→ **Requirement 1**:
Answer these questions about the service role key article:
(a) What does a Supabase client with the Authorization header set to the service role apikey always do with RLS?
(b) What should be used instead of signUp to create a user in a service role client?
(c) What effect does adding service_role in RLS policies have?
→ **Requirement 2**:
Edit a passage of the service role key article, beginning at the words "Last edited: 1/15/2025" and stopping after "the apikey header.", with "anon key" replaced by "public key".
→ **Requirement 3**:
According to the service role key article, why should you create a separate supabase-js client for service role when using SSR? Answer in one to three sentences.

→ **Text**:
++++++++++

Why is my service role key client getting RLS errors or not returning data?

Last edited: 1/15/2025

A Supabase client with the Authorization header set to the service role apikey will ALWAYS bypass RLS. By default the Authorization header is the apikey used in createClient. If you are getting an RLS error then you have a user session getting into the client or you initialized with the anon key. RLS in enforced based on the Authorization header and not the apikey header.

Three common cases of the createClient apikey being replaced by a user session/token:

  1. SSR client initialized with service role. The SSR clients are designed to share the user session from cookies. The user session will override the default apikey from createClient in the Authorization header. If you are using SSR, always create a separate server client using supabase-js directly for service role.

  2. Edge functions or other server code setting the Authorization header in createClient options directly to a user token/jwt. When you set the Authorization header directly that overrides the default action of using the apikey for the Authorization header.

  3. Server client initialized with service role using signUp to create a user or other auth functions. Many auth functions will return a user session to the client making the call. When that happens the apikey will be replaced by the user token/jwt in the Authorization header. If you are wanting to create a user in a service role client use admin.createUser() instead. Otherwise use a separate Supabase client for for service role from other actions.

Also note that adding service_role in RLS policies does nothing. Service role will never run the policies to begin with.

++++++++++

→ **Stored data entries**:
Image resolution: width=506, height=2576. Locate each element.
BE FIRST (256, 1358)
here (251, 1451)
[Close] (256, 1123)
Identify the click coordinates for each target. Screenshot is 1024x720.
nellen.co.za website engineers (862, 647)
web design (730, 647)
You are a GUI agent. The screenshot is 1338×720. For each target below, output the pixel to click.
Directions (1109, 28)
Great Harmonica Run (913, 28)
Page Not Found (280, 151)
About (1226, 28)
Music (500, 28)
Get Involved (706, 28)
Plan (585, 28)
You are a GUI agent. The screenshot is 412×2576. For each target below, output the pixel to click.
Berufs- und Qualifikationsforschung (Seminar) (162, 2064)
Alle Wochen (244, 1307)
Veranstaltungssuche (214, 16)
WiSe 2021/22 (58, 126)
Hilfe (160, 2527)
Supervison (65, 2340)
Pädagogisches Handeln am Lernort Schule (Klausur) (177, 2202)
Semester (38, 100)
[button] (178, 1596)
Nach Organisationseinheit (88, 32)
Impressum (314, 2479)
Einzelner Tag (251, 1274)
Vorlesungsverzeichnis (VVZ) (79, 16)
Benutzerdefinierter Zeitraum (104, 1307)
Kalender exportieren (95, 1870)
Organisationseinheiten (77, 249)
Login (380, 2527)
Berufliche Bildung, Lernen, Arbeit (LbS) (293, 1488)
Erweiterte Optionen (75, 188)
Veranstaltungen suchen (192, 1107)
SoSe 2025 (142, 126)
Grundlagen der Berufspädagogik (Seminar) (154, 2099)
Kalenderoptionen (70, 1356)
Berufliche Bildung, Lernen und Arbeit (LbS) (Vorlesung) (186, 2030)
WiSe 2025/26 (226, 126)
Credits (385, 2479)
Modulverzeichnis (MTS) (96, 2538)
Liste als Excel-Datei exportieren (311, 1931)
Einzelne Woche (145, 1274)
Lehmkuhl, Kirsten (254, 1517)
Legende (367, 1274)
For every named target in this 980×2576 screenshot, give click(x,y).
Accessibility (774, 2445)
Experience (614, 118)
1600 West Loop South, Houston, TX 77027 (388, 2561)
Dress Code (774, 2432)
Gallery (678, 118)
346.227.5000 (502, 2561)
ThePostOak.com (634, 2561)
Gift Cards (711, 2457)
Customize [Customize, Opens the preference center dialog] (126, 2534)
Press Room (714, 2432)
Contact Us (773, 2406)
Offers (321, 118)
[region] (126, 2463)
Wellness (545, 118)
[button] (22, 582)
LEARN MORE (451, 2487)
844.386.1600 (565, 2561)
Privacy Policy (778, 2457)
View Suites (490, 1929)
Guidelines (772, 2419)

++++++++++

→ **Exercise result 1**:
(a) It always bypasses RLS.
(b) admin.createUser()
(c) It does nothing.

→ **Exercise result 2**:
Last edited: 1/15/2025

A Supabase client with the Authorization header set to the service role apikey will ALWAYS bypass RLS. By default the Authorization header is the apikey used in createClient. If you are getting an RLS error then you have a user session getting into the client or you initialized with the public key. RLS in enforced based on the Authorization header and not the apikey header.

→ **Exercise result 3**:
SSR clients are designed to share the user session from cookies, and that session overrides the default apikey from createClient in the Authorization header. Because RLS is enforced based on the Authorization header, the client would then be subject to RLS.